We invite scholars working on agrarian change, land reform, farm workers, rural development, social movements, trade unions, nature conservation, or eco-tourism in South Africa to submit an abstract. We specifically encourage young and upcoming scholars with fresh empirical and/or ethnographic material to participate in this event. This includes scholars who have recently completed their PhDs and Phd students in the final stages of their project. The main objective of the workshop is to discuss and share a broad range of themes and explore how new material contributes to and refreshes mainstraim debates in contemporary agrarian scholarship.
Why this workshop now?
After 20 years of democracy, and 20 years of market-led land reform in South Africa, land and agrarian questions remain unresolved. This in many ways is evidenced by the increasingly rising discontent among landless people and the poor; ongoing “service delivery protests”, the farm worker “uprisings” in the Western Cape, Marikana shootings, the housing struggles waged by Abahlali Basemjondolo and the emergence of former ANC Youth League President, Julius Malema and his Ecomic Freedom Fighters who are now articulating grassroots struggles demanding economic justice. These expressions of frustration and demands for social justice and transformation have been met by violent repression by the post-apartheid state and indicate the urgent need to address the process of transformation in South Africa.
In this context, South Africa’s land and agrarian questions are a relevant and timely matter.

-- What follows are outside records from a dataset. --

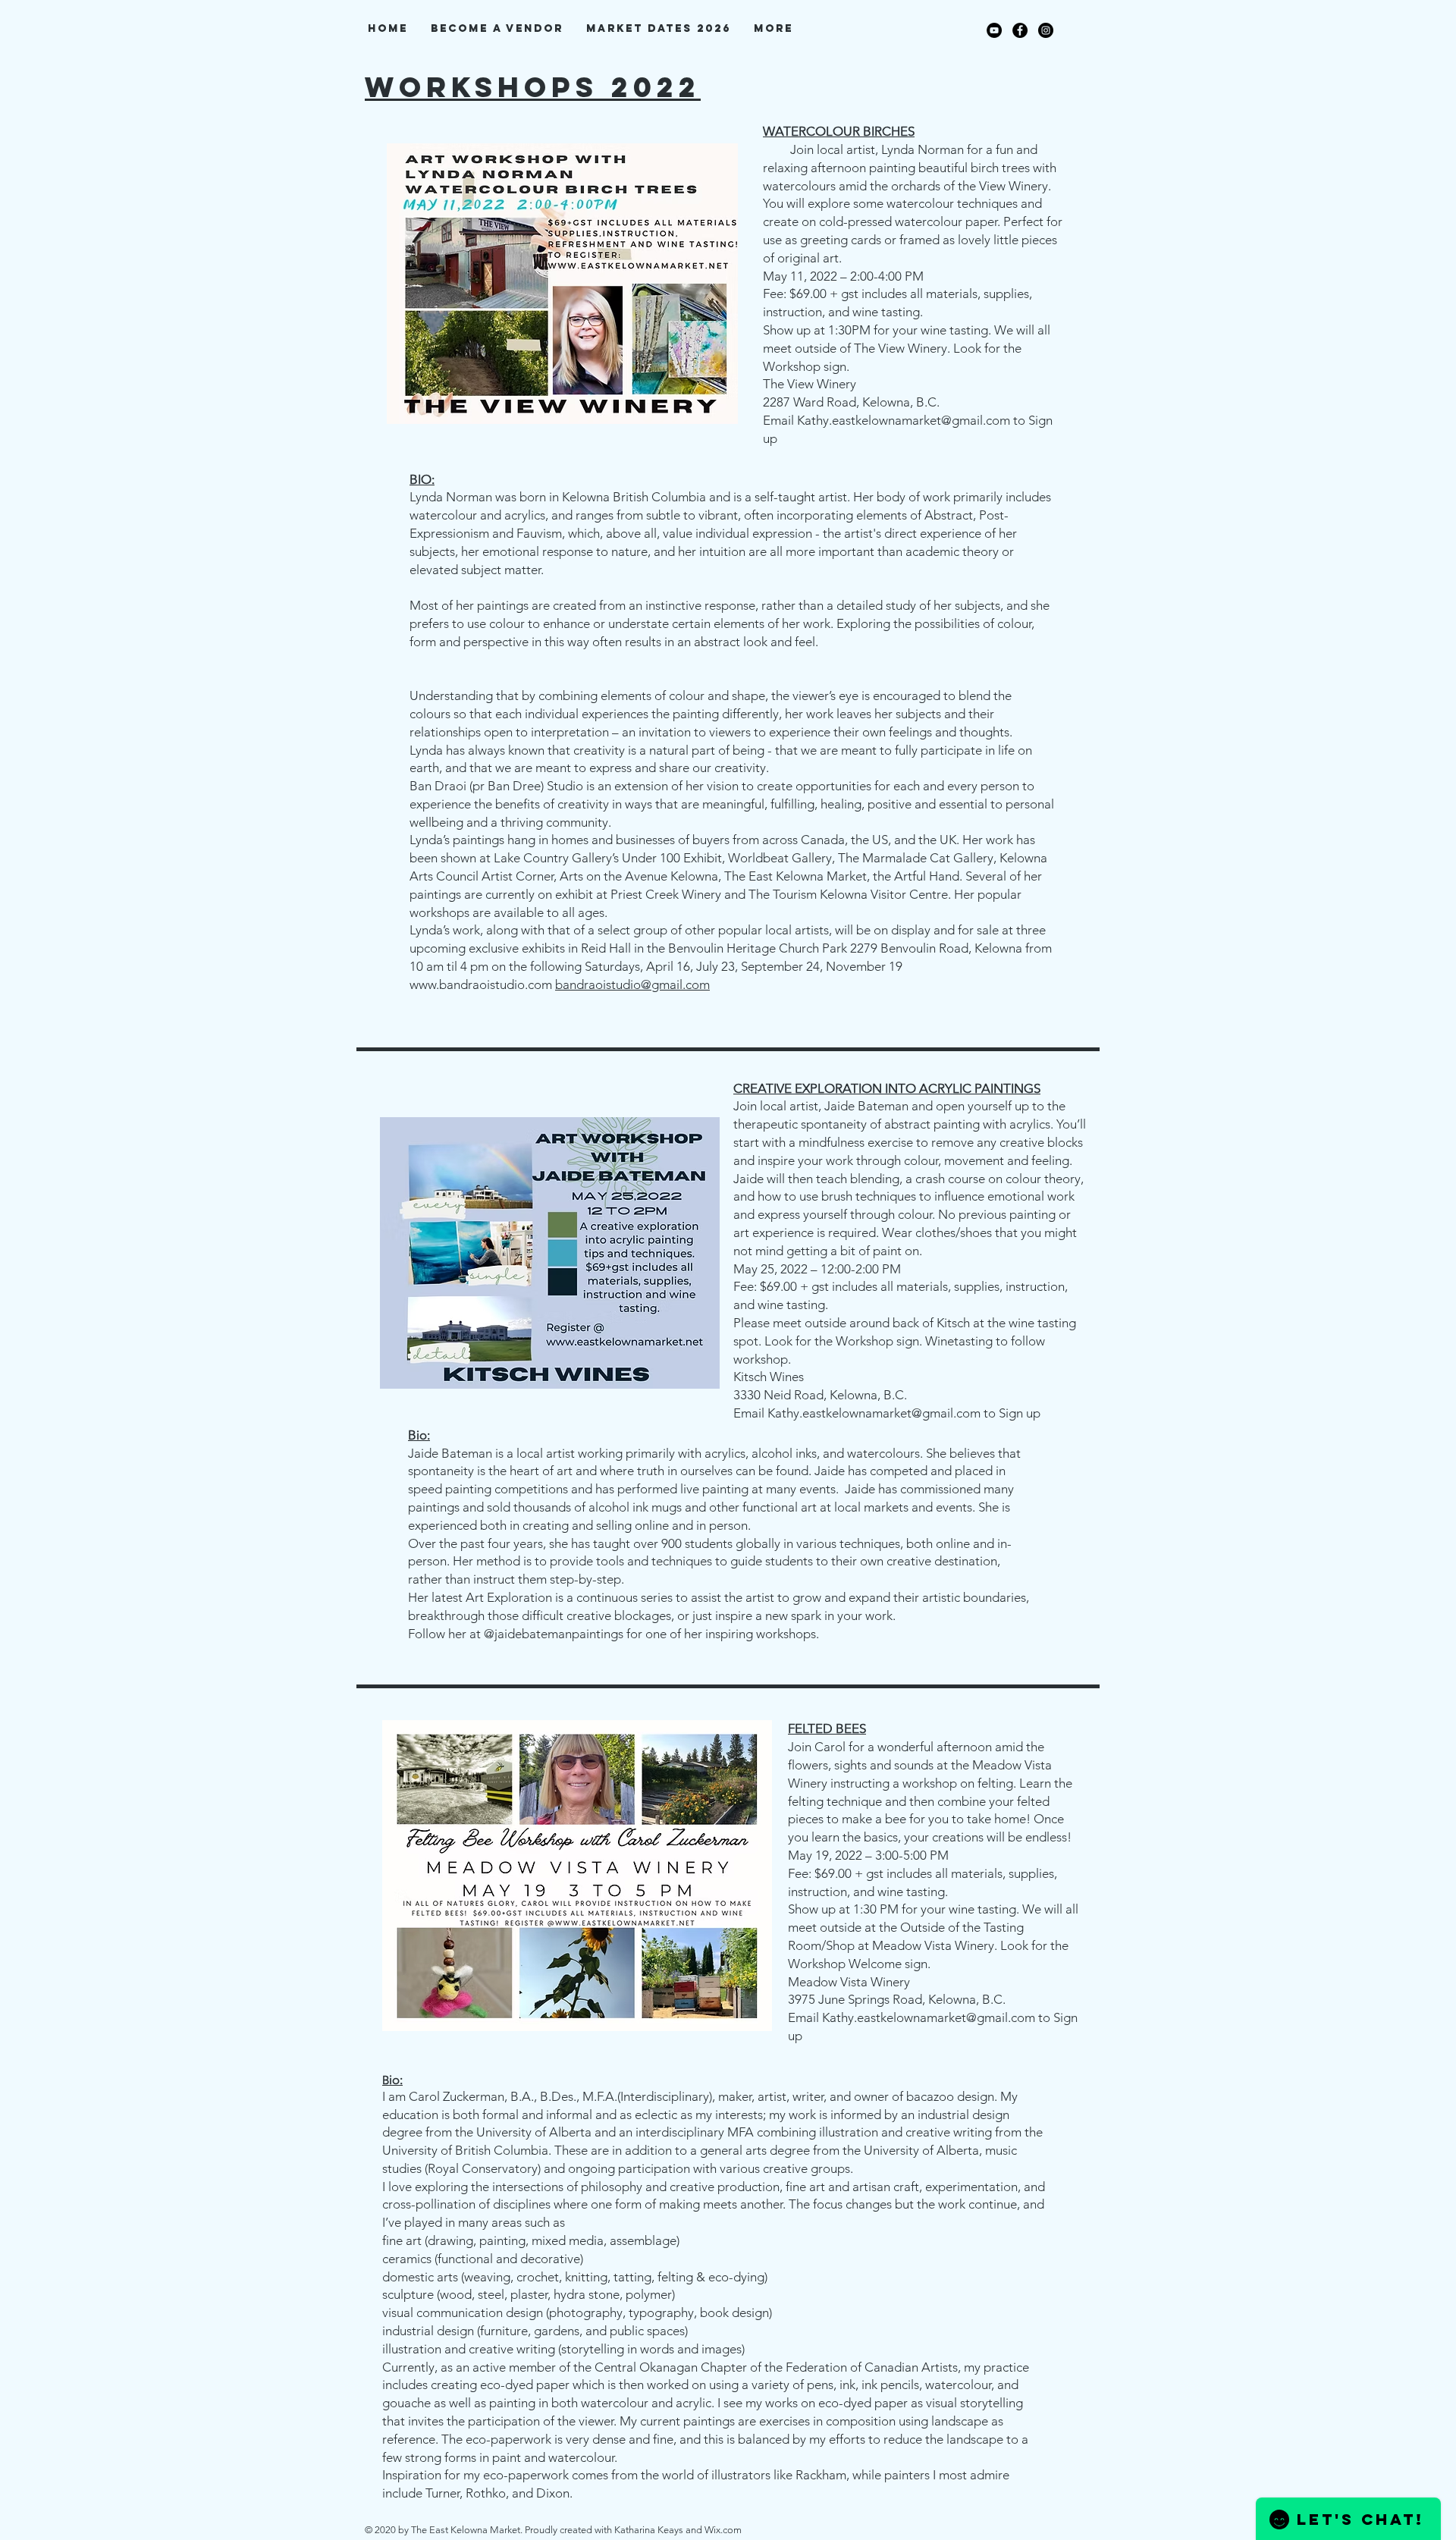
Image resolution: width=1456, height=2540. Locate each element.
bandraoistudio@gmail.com (632, 984)
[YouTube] (994, 30)
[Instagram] (1045, 30)
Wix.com (723, 2529)
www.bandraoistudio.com (481, 984)
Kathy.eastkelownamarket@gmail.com (903, 420)
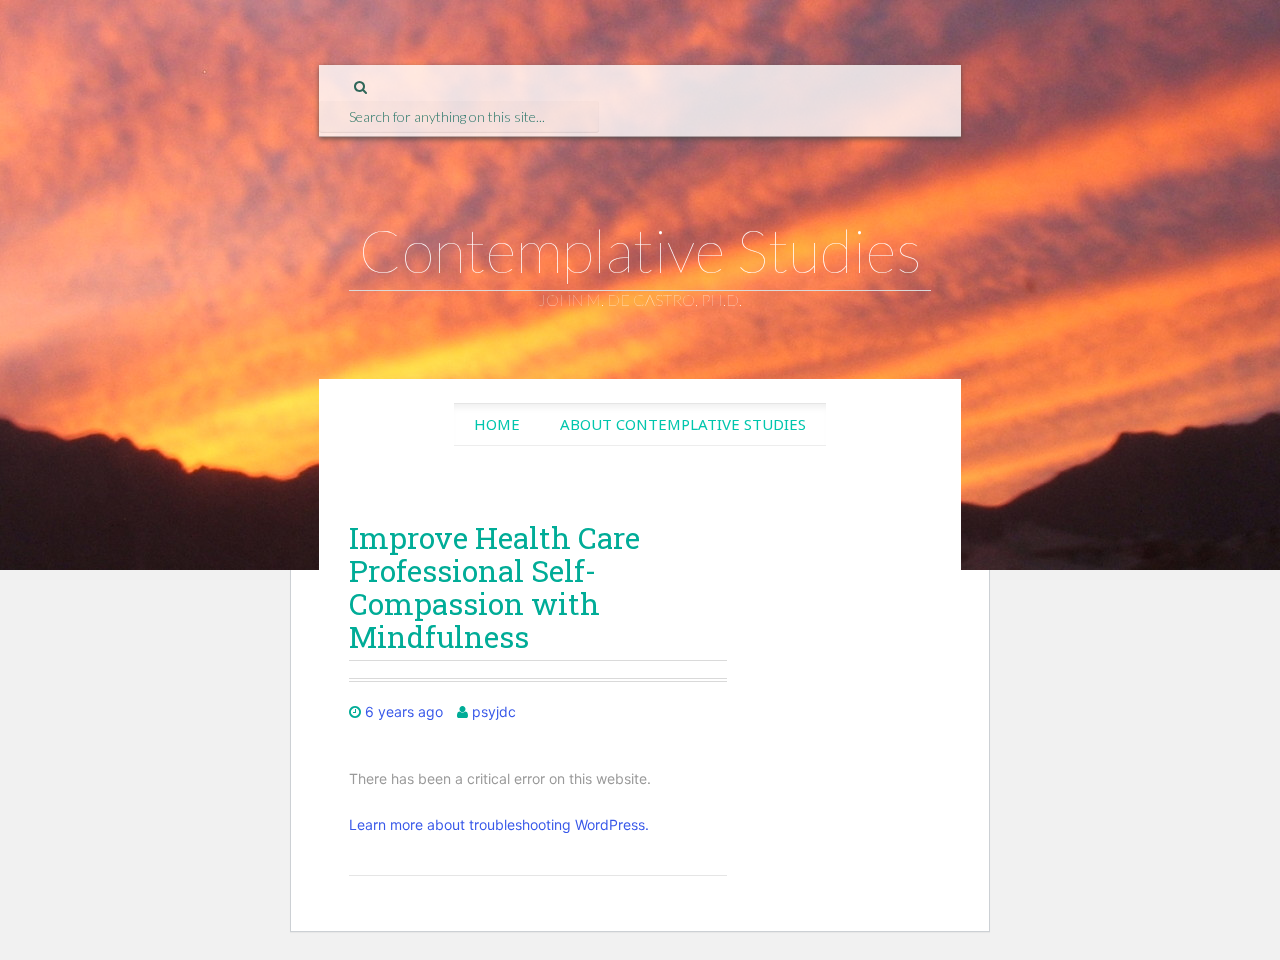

There is little doubt that post-apartheid governments have spectacularly failed to redress distorted land ownership patterns and agrarian relations that were inherited from colonialism and apartheid and continue under neo-liberal capitalism. This thus calls for reflections on ongoing debates on the meanings of land, agriculture, and land-based livelihoods in post-apartheid society. Some scholars have reduced the agrarian question to an agrarian question of labour, while others have envisaged repeasantisation as an important outcome of redistributive land reform which can address poverty. Our aim is to reflect, rethink, reconceptualise and reimagine land and agrarian questions.
NOTE: The deadline for submitting papers has already passed but interested individuals may still participate in the workshop.